» WHAT YOU ARE ASKED TO DO:
Reproduce all the data, character for character.

[Stored data]
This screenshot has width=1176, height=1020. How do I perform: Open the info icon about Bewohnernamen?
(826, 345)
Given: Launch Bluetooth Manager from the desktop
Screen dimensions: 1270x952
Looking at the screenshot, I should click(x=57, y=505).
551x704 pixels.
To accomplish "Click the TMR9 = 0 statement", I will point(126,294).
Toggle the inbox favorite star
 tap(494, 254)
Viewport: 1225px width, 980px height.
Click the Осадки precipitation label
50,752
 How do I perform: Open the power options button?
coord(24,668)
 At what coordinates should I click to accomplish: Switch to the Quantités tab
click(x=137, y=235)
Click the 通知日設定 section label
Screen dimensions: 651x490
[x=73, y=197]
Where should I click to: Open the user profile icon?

» EXERCISE RESULT:
This screenshot has width=1176, height=1020. How do I perform: Open the info icon about Bewohnernamen?
(826, 345)
Given: Launch Bluetooth Manager from the desktop
Screen dimensions: 1270x952
Looking at the screenshot, I should click(x=57, y=505).
551x704 pixels.
To accomplish "Click the TMR9 = 0 statement", I will point(126,294).
Toggle the inbox favorite star
 tap(494, 254)
Viewport: 1225px width, 980px height.
Click the Осадки precipitation label
50,752
 How do I perform: Open the power options button?
coord(24,668)
 At what coordinates should I click to accomplish: Switch to the Quantités tab
click(x=137, y=235)
Click the 通知日設定 section label
Screen dimensions: 651x490
[x=73, y=197]
Where should I click to: Open the user profile icon?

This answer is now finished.